11. A method, as set forth in claim 8, wherein routing the CS call control message to the MSC further comprises receiving the CS call control message at the MME and delivering the CS call control message to the MSC.

12. A method, as set forth in claim 11, wherein delivering the CS call control message to the MSC further comprises delivering the CS call control message directly to the MSC over a bus.
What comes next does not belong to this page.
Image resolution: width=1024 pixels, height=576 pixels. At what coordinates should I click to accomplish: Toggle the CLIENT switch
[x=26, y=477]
13. A method, as set forth in claim 8, wherein initiating the handover of the VoIP call to the CS call in response to receiving the call control message further comprises contacting an Internet Protocol Multi-media Subsystem (IMS) to initiate the handover.

14. A method, as set forth in claim 13, wherein contacting the IMS to initiate the handover further comprises contacting the IMS to initiate the handover using Voice Call Continuity (VCC).

15. A method for initiating a handover from a Voice over Internet Protocol (VoIP) call to a Circuit Switched (CS) call, comprising:

providing a CS call control message in a packet switched message to a first Radio Access Network (RAN); and

receiving an indication that the call has been handed over to a second RAN.

16. A method, as set forth in claim 15, wherein providing the CS call control message in the packet switched message further comprises including a specific information element in the PS message indicating that the packet switched message contains A CS call control message.